[Records from a dataset]
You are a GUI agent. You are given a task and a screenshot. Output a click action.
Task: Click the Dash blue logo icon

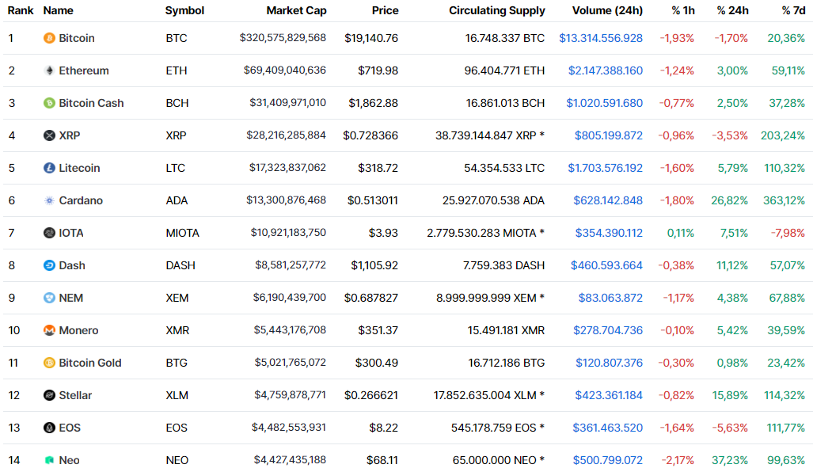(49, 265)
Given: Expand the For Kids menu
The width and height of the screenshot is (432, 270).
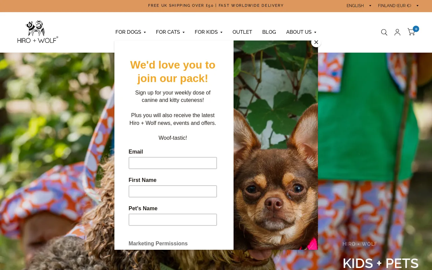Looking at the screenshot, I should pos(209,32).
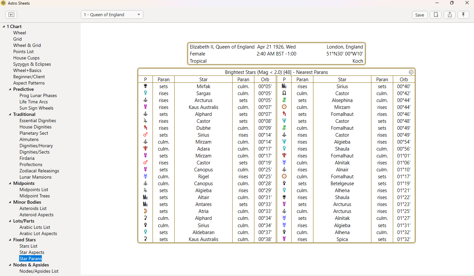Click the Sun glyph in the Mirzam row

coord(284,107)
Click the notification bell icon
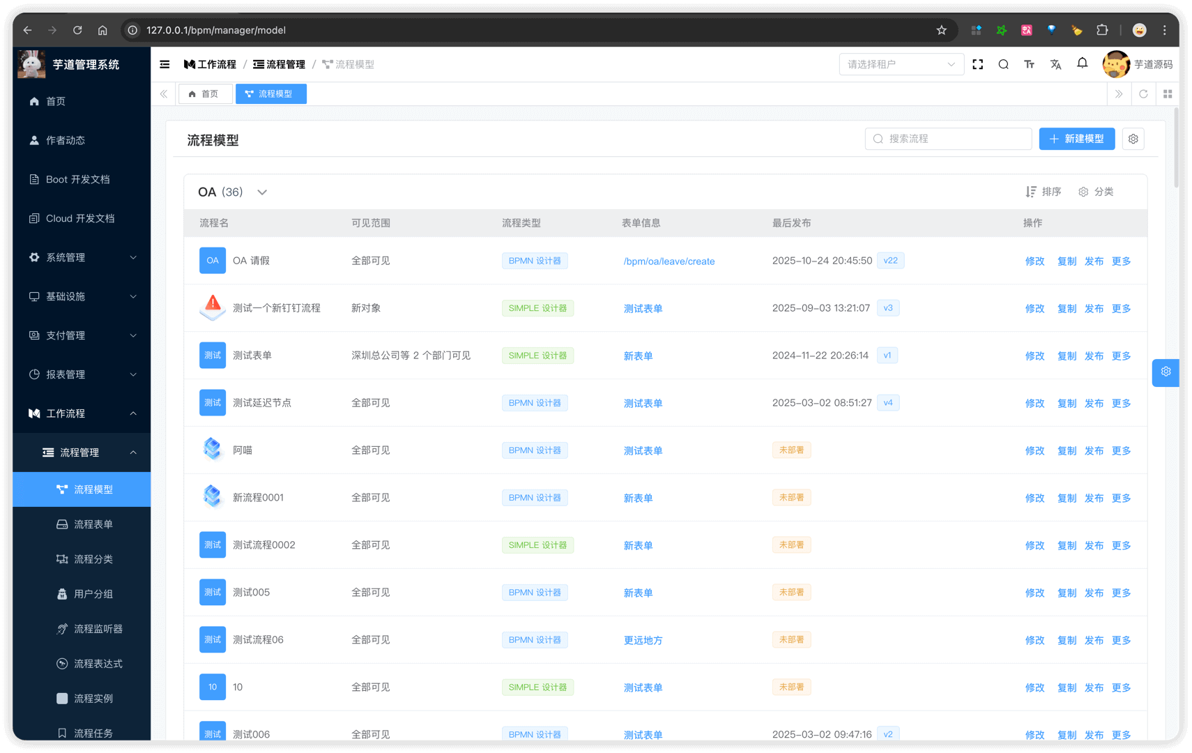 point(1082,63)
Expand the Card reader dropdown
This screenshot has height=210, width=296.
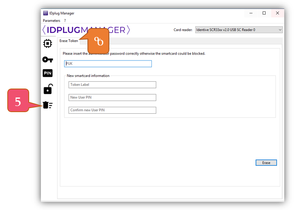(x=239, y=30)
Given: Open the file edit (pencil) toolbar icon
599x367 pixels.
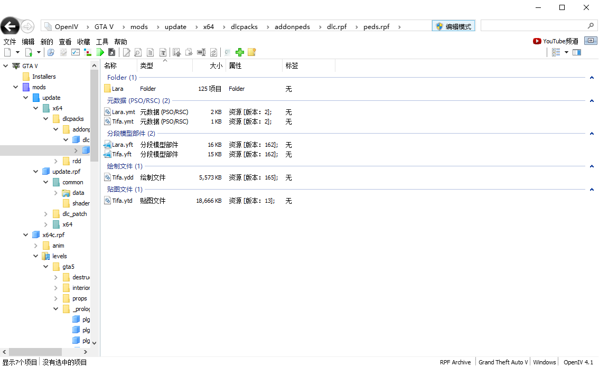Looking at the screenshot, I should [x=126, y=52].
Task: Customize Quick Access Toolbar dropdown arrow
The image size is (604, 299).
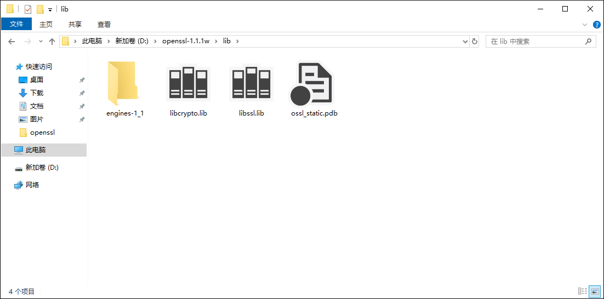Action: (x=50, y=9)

...

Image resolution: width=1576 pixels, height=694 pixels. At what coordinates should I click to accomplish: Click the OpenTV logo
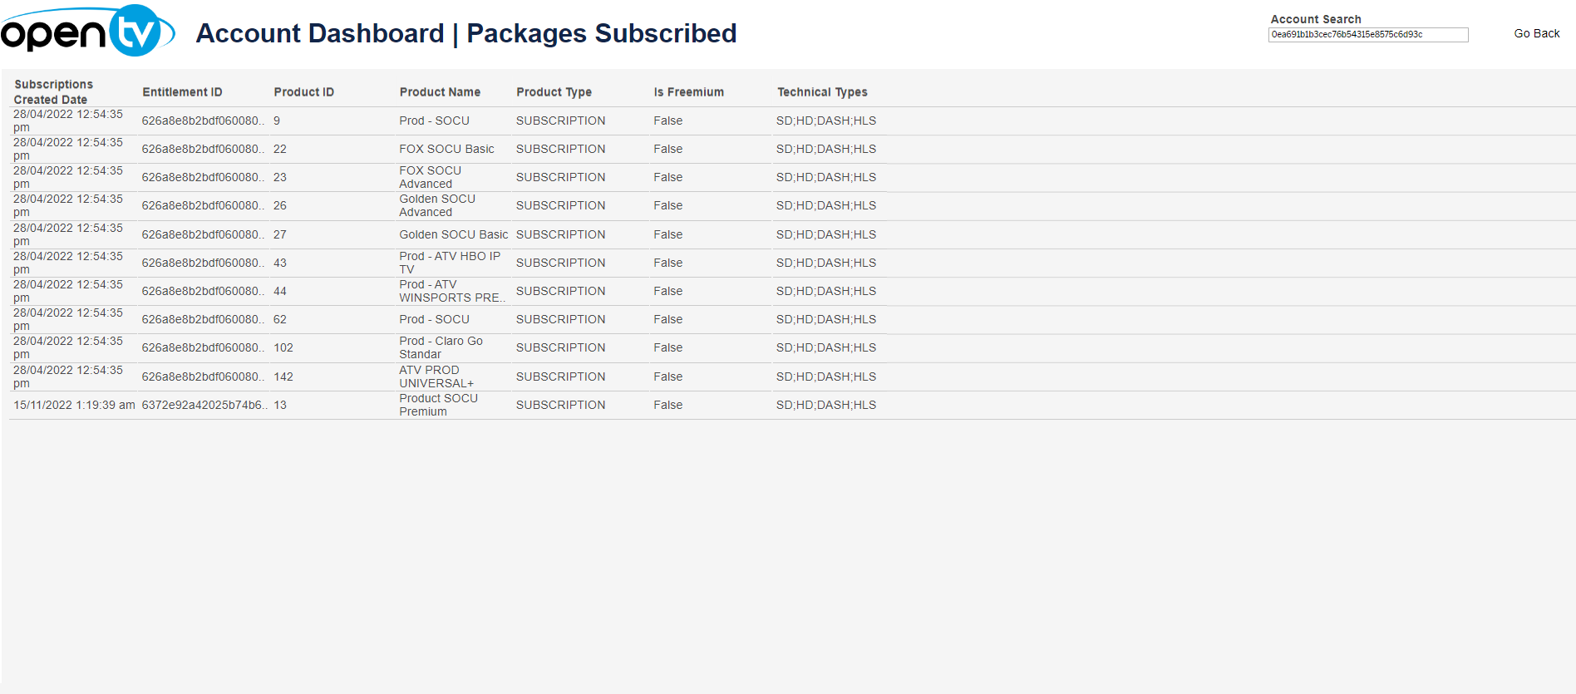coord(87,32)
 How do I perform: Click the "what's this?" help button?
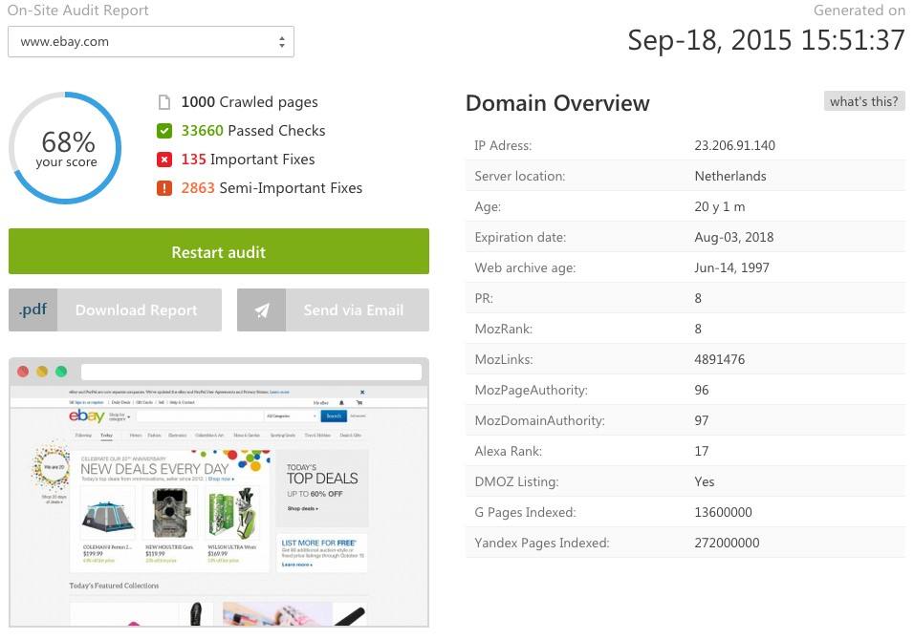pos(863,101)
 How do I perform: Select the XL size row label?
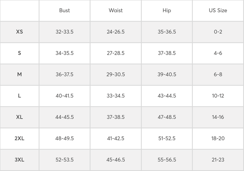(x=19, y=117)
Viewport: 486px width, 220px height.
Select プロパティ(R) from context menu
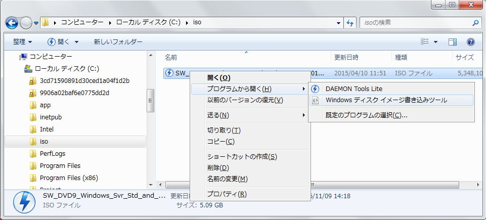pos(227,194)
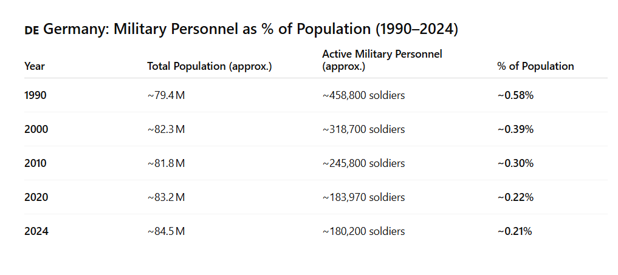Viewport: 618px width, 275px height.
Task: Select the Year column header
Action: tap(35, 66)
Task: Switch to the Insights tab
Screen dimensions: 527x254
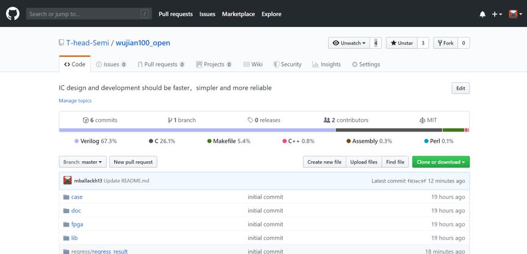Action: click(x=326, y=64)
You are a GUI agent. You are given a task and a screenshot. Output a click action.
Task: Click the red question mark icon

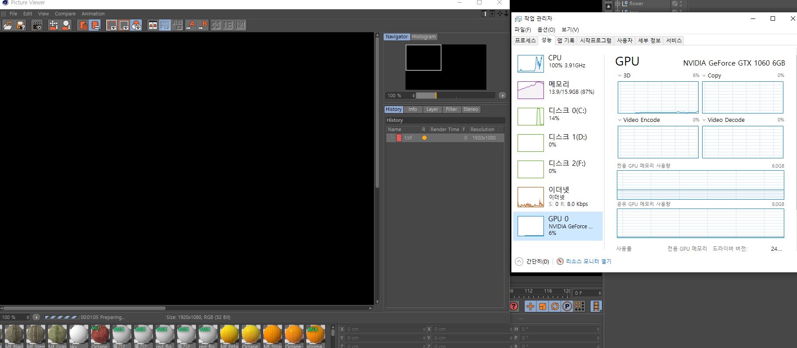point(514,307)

Required work: The answer must be every line of the records that holds the string "dropdown".

Task answer:
Expand the Card reader dropdown
Task: Customize Quick Access Toolbar dropdown arrow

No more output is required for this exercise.